Democracy in Conceptual Crisis: A Genealogical Study of a Definitional Failure
Abstract
This paper qualitatively examines the conceptual and definitional chaos of the existing popular democracy. The existing model of liberal democracy is assumed to be originated from the ancient Greek political system. Having its meaning and spirit of people’s rule, it has replaced the old autocratic monarchy. The investigation revolves around the basic question, whether modern representative democracy stands true to its real concept, or is the only manifestation of mistranslation of the narrative of ‘people’s rule’. An in-depth analysis of the fact shows that real democracy has not taken its place; it remains a goal to be achieved, and a dream to be realized. No doubt that some achievements of modern democratic theory and practice have blessed the European, but still the Third World remains in a phase of political chaos. The fact behind the fiction seems to be a failure of definition and addition of misleading concepts about democracy.
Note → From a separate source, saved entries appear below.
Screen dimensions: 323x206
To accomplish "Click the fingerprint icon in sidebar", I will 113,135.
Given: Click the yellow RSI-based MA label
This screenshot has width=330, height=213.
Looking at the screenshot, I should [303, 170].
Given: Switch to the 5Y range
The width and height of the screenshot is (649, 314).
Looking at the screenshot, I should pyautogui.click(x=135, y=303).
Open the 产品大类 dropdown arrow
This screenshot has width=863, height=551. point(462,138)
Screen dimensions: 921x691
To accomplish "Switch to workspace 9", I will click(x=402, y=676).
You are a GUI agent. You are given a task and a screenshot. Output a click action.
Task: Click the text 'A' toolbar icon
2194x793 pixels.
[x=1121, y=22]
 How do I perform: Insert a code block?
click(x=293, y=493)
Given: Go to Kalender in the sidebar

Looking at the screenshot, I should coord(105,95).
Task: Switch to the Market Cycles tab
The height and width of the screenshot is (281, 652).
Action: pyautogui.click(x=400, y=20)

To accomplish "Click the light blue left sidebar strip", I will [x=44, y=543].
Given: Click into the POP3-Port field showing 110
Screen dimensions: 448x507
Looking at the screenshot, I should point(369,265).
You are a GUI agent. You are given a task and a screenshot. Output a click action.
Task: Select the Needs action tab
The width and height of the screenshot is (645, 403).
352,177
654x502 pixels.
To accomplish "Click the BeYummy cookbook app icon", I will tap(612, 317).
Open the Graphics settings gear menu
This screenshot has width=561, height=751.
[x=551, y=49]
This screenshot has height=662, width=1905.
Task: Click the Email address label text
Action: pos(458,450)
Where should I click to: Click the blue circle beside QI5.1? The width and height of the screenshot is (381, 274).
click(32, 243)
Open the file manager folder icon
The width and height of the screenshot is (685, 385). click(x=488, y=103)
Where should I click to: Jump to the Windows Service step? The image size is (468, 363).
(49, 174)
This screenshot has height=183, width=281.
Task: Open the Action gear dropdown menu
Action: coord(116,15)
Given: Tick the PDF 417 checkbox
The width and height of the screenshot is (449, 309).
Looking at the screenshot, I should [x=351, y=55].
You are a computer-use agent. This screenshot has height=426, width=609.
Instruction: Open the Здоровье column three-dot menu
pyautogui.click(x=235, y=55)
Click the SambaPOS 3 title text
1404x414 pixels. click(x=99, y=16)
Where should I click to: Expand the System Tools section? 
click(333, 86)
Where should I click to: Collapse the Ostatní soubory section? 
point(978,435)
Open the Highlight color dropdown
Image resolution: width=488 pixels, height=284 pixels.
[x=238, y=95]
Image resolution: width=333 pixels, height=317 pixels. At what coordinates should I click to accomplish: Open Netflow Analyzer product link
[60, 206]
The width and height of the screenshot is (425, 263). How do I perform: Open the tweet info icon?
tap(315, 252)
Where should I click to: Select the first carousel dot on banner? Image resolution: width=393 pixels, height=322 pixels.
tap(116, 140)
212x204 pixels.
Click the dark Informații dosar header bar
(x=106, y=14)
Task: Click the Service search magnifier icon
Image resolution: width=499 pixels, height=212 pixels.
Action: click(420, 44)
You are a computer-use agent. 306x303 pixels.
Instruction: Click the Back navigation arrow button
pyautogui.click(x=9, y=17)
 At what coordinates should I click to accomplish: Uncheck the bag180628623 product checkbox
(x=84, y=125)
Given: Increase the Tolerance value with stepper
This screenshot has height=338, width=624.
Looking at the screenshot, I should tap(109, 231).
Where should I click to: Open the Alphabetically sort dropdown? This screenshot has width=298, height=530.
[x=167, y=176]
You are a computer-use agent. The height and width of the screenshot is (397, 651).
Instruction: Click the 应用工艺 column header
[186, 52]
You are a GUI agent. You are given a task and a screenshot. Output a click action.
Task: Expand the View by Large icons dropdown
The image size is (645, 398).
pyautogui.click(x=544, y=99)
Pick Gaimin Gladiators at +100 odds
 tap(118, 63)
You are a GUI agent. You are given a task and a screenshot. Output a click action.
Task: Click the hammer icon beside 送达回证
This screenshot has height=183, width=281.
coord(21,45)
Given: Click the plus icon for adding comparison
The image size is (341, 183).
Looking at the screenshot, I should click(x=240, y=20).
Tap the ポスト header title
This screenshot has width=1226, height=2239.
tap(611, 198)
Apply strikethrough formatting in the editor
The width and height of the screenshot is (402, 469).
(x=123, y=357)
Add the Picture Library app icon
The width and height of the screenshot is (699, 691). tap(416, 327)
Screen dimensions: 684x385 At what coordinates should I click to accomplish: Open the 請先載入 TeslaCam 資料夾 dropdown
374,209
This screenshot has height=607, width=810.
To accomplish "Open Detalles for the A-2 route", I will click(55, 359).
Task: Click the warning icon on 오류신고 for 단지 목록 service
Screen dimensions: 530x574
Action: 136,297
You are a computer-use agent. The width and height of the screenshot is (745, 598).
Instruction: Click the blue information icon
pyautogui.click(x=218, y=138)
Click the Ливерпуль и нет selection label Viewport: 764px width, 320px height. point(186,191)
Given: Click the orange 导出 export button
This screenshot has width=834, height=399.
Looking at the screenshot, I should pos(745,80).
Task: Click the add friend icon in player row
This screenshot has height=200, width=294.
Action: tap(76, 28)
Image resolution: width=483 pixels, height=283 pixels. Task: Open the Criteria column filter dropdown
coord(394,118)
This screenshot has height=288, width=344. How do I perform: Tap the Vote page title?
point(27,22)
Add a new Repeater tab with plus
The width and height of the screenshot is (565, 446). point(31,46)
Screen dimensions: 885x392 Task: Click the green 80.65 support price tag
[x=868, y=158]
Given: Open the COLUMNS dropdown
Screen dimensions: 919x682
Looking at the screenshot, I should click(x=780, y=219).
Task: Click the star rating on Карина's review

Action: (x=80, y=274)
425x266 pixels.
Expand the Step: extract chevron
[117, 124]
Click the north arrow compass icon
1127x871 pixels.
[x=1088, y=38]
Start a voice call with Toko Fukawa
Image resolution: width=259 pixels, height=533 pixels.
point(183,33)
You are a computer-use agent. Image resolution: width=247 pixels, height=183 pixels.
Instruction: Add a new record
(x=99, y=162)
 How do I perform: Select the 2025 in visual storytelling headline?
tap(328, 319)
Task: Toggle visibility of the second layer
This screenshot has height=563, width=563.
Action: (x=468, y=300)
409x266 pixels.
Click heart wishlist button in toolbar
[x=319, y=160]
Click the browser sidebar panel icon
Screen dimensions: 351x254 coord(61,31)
The confusion is about the clear-cut definition of democracy, that has aggravated the situation to the extent that the concept of general will remains technically impossible to be realized. The present study, employing a qualitative, genealogical-conceptual method traces the contemporary practical crisis of democracy to a documented chain of mistranslations running from the Greek demos-kratos through William of Moerbeke’s Latin democratia to the modern electoral state.